Richard Pryor play Unspeakable is playing in Chicago at the Broadway Playhouse. It runs until October 25.
Broadway in Chicago describes the play:
Sex, Drugs and Comedy. Unspeakable is an unflinching ride through the emotional landscape of Richard Pryor spanning sixty-one years and focused on the period between 1967 and 1982. Born and raised in a Peoria brothel owned and operated by his grandmother, Pryor faced situations that forever shaped and scarred his sensitive soul. With a pimp for a father and his mother a whore, young Pryor’s imagination allowed him to escape and ultimately led him to comedy. Unspeakable captures the energy of a man battling success and the demons it invites.
Cast members James Jackson and E. Faye Butler from @UnspeakableLive were on @WindyCityLIVE! http://t.co/1QdYw9oEIj pic.twitter.com/LDlr7JoZGY
— Broadway In Chicag⚾ (@broadwaychicago) October 16, 2015
Critics don’t seem very impressed with the production. NWI.com critic Philip Potempa writes:
“Unspeakable” is supposed to capture the energy of the man who battled success and the demons prior to his death from a heart attack at age 65 in 2005. He was diagnosed with multiple sclerosis in 1986.
But instead, what’s served up to audiences is a two-hour, one-intermission rant of anger, confusion and snippets of brief ups, but mainly downs, which never seem to connect to a bigger story of balanced success and failures. It is also laden with profanity, drug references, sexual situations and violence, so much so, I felt numb and disinterested by the final concluding moments. The production is recommended for “audiences 16 years of age and older.”

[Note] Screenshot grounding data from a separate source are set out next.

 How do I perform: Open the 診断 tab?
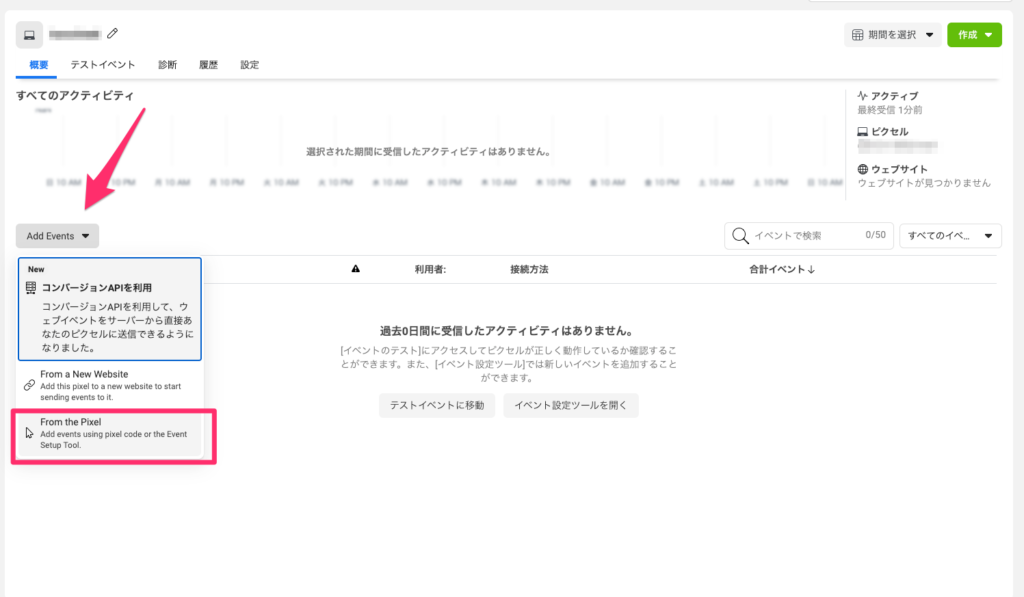pos(167,65)
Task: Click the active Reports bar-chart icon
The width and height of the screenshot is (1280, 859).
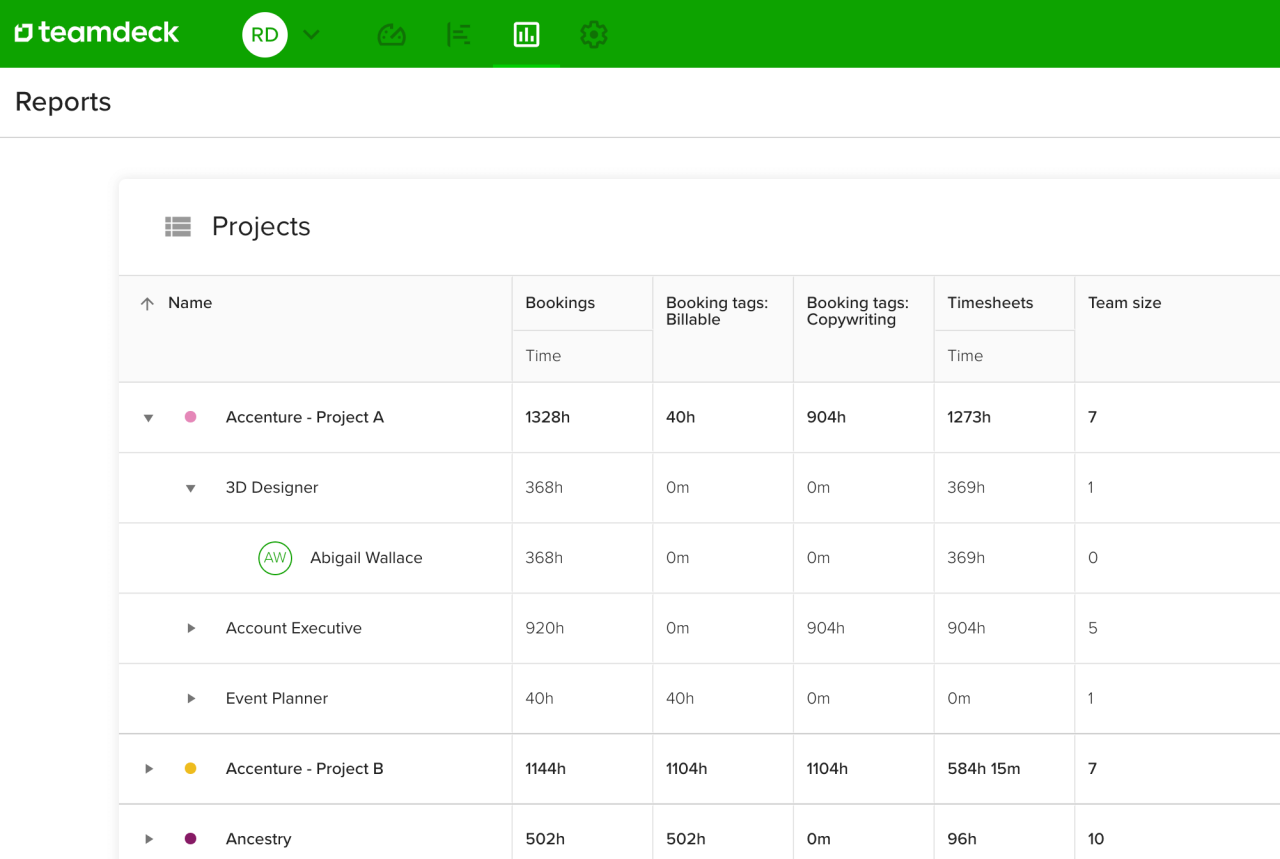Action: click(526, 34)
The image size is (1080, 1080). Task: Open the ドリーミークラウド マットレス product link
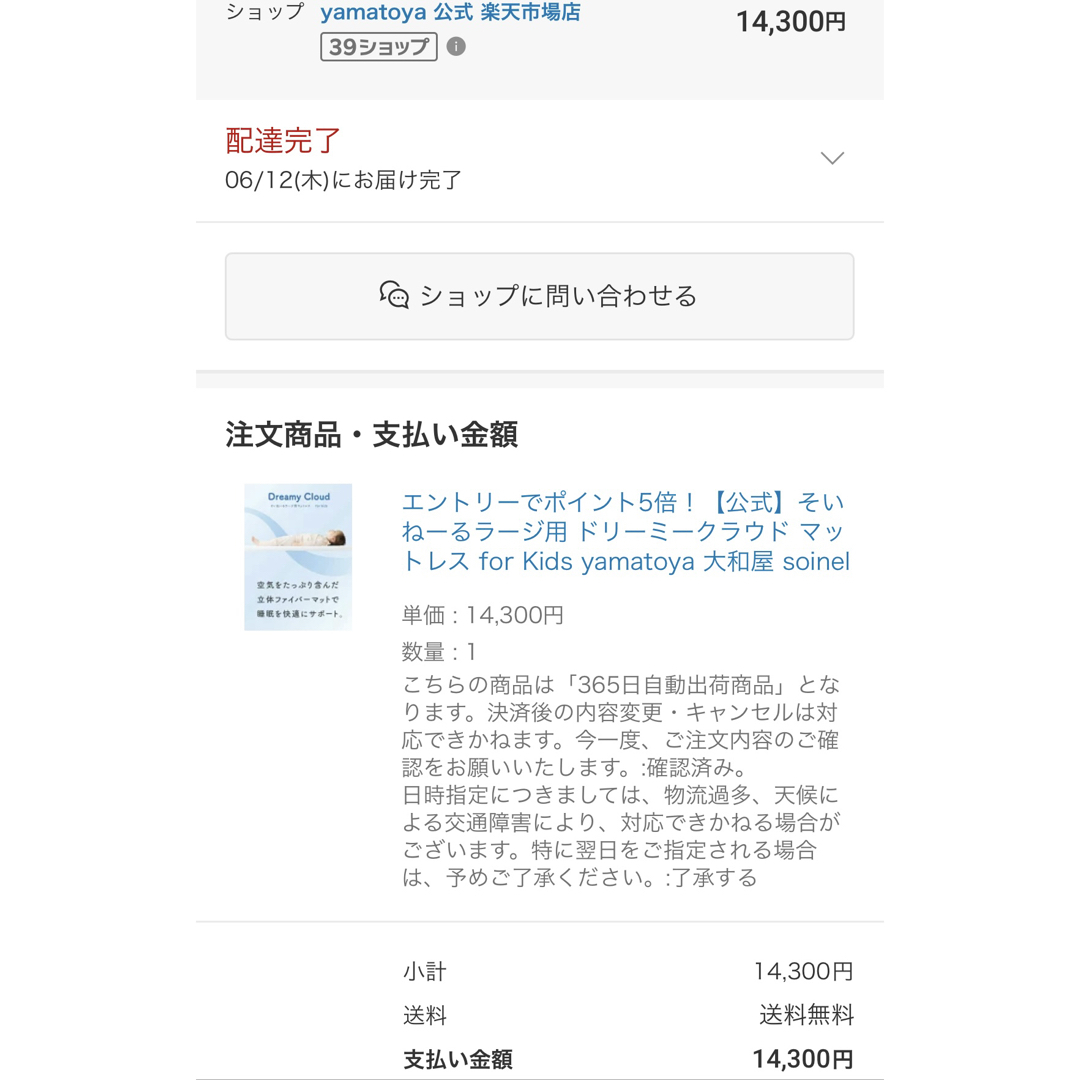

Hedy Weiss at The Chicago Sun-Times writes:
Here is the crucial problem with “Unspeakable,” the fantasia inspired by the life of Richard Pryor that began at a New York Fringe Festival and is now on stage at the Broadway Playhouse: While the show revels in all the pathology (and then some) of the man who catapulted black comedy and social commentary to a whole new level in the late 1960s and ’70s, it fails to suggest his comic genius.
So what we end up with in this play, which has been co-written by actor James Murray Jackson Jr. and his director, Rod Gailes OBC, is more than two hours of profanity, depravity and rampant misogyny — not all of it coherent, and much of it repetitive — without any suggestion of how Pryor was able to make his audiences, both black and white, complicit in his uncensored assessment of race in this country. Nor do we get any convincing sense of how he was able to make his audiences laugh at the very brazen nature of his truth-telling.
Scott Morgan at Daily Herald says:
One of the big problems — and there are many — has to do with what “Unspeakable” could, and could not, use. Since the play wasn’t authorized by the Pryor estate, the writers were unable to draw on the comedian’s copious material, except in name-dropping passing, thus robbing “Unspeakable” of authenticity.
Another troubling aspect is the character known as “The Rat,” gamely played by Taryn Reneau in a patterned body stocking and sunglasses with large X-marks across the lenses. The visual of a dead rat is first mentioned as Pryor describes being raped as a young child. The Rat pops up at regular intervals to goad Pryor on to make dangerous choices (not unlike the “Bad Idea Bears” in “Avenue Q”), but you’re still left wondering why.
Not everyone has been left unimpressed with the production. Candace at Social in CHI City calls it a “must see”.